TASK REQUIREMENTS — Give the lines below again exactly, starting with the line that holds "[Меню] (171, 17)" and going on through the line that holds "Dotační poradenství (820, 11)".

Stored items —
---------------
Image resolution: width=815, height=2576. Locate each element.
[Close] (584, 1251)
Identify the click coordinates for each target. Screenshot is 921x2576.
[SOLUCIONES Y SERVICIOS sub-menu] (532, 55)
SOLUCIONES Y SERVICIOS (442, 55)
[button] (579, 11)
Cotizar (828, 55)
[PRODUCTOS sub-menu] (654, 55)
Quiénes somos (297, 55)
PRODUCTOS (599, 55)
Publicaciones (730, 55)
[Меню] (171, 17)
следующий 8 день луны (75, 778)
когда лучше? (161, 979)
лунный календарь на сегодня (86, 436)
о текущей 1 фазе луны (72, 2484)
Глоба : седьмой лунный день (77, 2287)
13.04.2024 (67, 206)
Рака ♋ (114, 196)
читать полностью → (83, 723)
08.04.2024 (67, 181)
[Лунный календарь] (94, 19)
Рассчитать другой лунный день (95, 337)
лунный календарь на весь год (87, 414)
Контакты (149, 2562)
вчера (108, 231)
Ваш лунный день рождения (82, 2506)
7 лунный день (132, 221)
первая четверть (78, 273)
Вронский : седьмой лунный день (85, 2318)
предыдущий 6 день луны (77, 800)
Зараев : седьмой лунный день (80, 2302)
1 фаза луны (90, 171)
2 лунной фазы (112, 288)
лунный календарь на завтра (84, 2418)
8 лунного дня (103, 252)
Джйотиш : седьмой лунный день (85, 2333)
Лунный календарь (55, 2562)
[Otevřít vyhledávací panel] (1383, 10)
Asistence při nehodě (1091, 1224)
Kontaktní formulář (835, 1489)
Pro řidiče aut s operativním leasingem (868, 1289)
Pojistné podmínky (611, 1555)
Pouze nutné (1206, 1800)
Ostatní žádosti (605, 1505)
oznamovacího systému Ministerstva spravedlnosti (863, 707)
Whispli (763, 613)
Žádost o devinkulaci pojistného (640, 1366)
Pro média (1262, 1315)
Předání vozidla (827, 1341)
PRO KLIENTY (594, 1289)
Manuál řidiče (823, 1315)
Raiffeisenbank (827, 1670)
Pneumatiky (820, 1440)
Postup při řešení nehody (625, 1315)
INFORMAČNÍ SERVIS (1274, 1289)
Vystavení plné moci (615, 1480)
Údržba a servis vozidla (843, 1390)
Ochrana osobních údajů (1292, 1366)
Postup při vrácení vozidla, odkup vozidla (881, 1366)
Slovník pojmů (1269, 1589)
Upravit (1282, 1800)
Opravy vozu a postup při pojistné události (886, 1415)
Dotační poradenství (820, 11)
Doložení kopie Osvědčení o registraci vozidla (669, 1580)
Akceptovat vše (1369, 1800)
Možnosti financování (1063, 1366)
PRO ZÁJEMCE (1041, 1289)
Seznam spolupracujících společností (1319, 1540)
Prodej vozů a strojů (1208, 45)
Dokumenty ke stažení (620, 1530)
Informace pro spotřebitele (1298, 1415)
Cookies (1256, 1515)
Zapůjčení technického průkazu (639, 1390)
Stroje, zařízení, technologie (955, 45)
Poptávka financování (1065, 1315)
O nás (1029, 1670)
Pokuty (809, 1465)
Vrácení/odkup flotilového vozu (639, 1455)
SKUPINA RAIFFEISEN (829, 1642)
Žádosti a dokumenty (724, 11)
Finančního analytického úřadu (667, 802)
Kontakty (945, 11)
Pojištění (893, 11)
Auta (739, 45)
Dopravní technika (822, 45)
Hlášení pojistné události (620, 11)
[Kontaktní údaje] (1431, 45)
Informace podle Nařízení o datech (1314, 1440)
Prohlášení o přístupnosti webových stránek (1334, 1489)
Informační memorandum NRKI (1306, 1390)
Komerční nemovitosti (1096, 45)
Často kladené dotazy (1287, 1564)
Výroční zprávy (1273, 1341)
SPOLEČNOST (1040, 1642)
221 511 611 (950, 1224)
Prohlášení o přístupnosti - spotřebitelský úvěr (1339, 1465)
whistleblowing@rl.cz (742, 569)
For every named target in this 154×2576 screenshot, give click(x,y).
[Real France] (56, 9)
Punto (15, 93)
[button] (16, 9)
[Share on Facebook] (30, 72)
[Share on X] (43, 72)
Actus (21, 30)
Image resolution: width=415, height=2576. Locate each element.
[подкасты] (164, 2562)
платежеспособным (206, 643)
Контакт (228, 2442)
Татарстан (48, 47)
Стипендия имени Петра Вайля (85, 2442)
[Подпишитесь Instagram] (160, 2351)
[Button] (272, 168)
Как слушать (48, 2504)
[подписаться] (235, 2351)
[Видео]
---------------
EXPECTED ANSWER —
[Меню] (171, 17)
следующий 8 день луны (75, 778)
когда лучше? (161, 979)
лунный календарь на сегодня (86, 436)
о текущей 1 фазе луны (72, 2484)
Глоба : седьмой лунный день (77, 2287)
13.04.2024 (67, 206)
Рака ♋ (114, 196)
читать полностью → (83, 723)
08.04.2024 (67, 181)
[Лунный календарь] (94, 19)
Рассчитать другой лунный день (95, 337)
лунный календарь на весь год (87, 414)
Контакты (149, 2562)
вчера (108, 231)
Ваш лунный день рождения (82, 2506)
7 лунный день (132, 221)
первая четверть (78, 273)
Вронский : седьмой лунный день (85, 2318)
предыдущий 6 день луны (77, 800)
Зараев : седьмой лунный день (80, 2302)
1 фаза луны (90, 171)
2 лунной фазы (112, 288)
лунный календарь на завтра (84, 2418)
8 лунного дня (103, 252)
Джйотиш : седьмой лунный день (85, 2333)
Лунный календарь (55, 2562)
[Otevřít vyhledávací panel] (1383, 10)
Asistence při nehodě (1091, 1224)
Kontaktní formulář (835, 1489)
Pro řidiče aut s operativním leasingem (868, 1289)
Pojistné podmínky (611, 1555)
Pouze nutné (1206, 1800)
Ostatní žádosti (605, 1505)
oznamovacího systému Ministerstva spravedlnosti (863, 707)
Whispli (763, 613)
Žádost o devinkulaci pojistného (640, 1366)
Pro média (1262, 1315)
Předání vozidla (827, 1341)
PRO KLIENTY (594, 1289)
Manuál řidiče (823, 1315)
Raiffeisenbank (827, 1670)
Pneumatiky (820, 1440)
Postup při řešení nehody (625, 1315)
INFORMAČNÍ SERVIS (1274, 1289)
Vystavení plné moci (615, 1480)
Údržba a servis vozidla (843, 1390)
Ochrana osobních údajů (1292, 1366)
Postup při vrácení vozidla, odkup vozidla (881, 1366)
Slovník pojmů (1269, 1589)
Upravit (1282, 1800)
Opravy vozu a postup při pojistné události (886, 1415)
Dotační poradenství (820, 11)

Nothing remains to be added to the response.